I remember an evening spending 4 1/2 hours with a dozen congregants examining me, grilling me, scolding me, weeping over my views of scripture. And I must say I relished those Biblical debates. Because inevitably they would cite a handful of passages from what we might consider obscure portions of scripture and say the Bible says it and so it's true! Remember this was Alabama, South Carolina, and Georgia (states and people I truly came to love) so I asked them (I probably should not have done this) what they thought about Leviticus 11:7, that tells us it is a sin to touch the skin of a dead pig, and that is exactly what our football players were doing every week, not to mention the scrumptious barbecue we ate at those same games.
Unsurprisingly, that argument did not sway anyone. More seriously though I asked them what they believed scripture called them to do when they were in deep disagreement with their brothers and sisters in Christ. That if they believe the PC(USA) had strayed so far from God's Word, what guidance did God's Word give them? And it was clear that this question had never occurred to them.
And then I shared the story of my grandfather. Back in the early 1900s he was a conservative Christian who believe that the PC(USA) had erred and strayed from the Bible and as a result he helped form a new denomination, the Orthodox Presbyterian Church, he served as president of their seminary in Philadelphia and was a leader for 20 years in that movement. But he became disillusioned, he saw this newfound denomination that sought to be a more pure form of Christ’s Church split two more times. And then he opened the Bible to try and answer the exact question that I had asked the fellow members of my church – what does the Bible teach us to do when we disagree with each other? And it actually has a lot to say.

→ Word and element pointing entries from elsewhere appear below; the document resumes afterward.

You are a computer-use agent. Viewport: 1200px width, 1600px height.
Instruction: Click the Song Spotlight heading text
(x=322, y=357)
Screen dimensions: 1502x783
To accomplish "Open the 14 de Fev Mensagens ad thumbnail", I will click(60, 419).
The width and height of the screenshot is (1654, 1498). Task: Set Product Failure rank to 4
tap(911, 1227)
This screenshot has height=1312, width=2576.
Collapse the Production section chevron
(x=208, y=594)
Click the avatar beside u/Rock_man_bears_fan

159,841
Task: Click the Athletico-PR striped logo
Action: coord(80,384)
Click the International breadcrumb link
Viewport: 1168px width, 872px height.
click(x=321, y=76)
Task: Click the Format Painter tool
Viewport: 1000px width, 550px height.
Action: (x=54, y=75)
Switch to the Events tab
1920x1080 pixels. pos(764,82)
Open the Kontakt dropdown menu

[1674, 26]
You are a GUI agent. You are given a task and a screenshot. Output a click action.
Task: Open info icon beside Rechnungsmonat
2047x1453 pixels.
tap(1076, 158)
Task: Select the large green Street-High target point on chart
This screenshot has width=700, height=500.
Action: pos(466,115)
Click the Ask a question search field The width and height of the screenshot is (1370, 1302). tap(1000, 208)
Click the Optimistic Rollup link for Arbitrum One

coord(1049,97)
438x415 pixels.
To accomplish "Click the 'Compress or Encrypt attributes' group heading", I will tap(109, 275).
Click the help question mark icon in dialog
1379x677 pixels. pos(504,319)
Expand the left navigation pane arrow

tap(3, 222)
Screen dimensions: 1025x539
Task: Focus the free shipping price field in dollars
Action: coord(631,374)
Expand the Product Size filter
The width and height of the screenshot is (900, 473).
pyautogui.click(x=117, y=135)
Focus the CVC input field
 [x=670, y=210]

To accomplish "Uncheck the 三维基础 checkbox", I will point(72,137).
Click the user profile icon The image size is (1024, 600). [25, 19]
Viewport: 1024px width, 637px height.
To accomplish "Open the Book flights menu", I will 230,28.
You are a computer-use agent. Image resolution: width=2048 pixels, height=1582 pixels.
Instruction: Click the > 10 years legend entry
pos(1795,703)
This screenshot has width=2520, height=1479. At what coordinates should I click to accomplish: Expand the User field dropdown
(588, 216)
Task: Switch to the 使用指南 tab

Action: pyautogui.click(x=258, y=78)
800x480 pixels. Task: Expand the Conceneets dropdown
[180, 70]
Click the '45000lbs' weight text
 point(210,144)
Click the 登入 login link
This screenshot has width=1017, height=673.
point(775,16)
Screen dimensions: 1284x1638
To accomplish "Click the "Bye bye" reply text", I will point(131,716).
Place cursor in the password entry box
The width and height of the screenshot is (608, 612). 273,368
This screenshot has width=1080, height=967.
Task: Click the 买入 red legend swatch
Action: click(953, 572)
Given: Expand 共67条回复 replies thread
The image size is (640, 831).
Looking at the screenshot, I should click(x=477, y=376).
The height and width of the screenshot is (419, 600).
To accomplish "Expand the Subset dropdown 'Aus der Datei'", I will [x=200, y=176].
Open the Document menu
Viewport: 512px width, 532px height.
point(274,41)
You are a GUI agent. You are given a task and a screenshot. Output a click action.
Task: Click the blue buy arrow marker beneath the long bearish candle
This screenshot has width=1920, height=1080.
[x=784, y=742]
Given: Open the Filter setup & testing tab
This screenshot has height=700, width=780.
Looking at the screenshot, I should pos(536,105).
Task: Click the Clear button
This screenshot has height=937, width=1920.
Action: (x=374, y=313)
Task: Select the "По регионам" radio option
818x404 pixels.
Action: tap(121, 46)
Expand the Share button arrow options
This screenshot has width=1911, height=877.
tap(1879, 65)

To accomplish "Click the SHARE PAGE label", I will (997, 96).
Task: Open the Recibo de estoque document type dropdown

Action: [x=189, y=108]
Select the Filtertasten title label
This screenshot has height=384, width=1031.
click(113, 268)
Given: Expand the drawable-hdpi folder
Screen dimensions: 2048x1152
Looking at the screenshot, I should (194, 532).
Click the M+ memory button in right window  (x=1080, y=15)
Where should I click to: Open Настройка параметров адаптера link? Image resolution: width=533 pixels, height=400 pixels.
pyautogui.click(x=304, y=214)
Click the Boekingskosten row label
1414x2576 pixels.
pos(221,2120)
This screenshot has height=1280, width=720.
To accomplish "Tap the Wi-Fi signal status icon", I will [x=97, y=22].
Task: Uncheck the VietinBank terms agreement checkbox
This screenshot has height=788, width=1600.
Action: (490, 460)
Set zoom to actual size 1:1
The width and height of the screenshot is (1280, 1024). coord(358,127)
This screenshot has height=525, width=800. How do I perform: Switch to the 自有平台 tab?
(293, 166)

It teaches us in those moments to mutually forebear one another, to not be too quick to judge each other, to speak the truth only in love, and that God is the one in the end who will judge and separate the wheat from the tare. That is not our task. The early churches to which Paul wrote were filled with conflictual people and he didn't teach them to separate from each other, he taught them to hang in together because God had put them there with one another for a reason. They had something to teach each other and that they needed to demonstrate to the world how it is you can work through deep and profound differences and still demonstrate respect and love for each other.
Eventually many of those members and congregations left the PC(USA). And in some ways, it helped. It certainly reduced the conflict and it enabled members of our LGBTQ community to serve openly and without the constant barrage of judgment, scorn, and sometimes even worse things.
And yet it saddened me greatly.
It was heartbreaking for several reasons. One, I valued their presence. Though I vehemently disagreed with their reading of scriptures, I knew most of them to be people of good will that genuinely wanted to seek and do God's will. And I know that they had things to teach me about the faith even as I believe I had things to teach them.
And I believed that if most of them had stayed in our community and our denomination that over time God would change their hearts. I believed it because a few decades before a similar conflict arose surrounding the question of women's ordination. And I saw how my pioneer mother, 50 years ago, claimed her pastoral authority as a servant of God, not through passionate debate around theology, but through devoted, faithful service to all people whether they be counted as friends or those on the other side of the ecclesiastical and political aisle.
And it is her example, and my grandfather’s example, that have shown me the reconciling power of Christ’s love, and that if we try our very best even as we fail, indeed, the world will know Christ, by our love. And love is unconditional, “It bears all things, believes all things, hopes all things, endures all things.”
It is the love Jesus will show us as we journey through His betrayal, His sacrifice and His enduring triumph over the grave. Amen.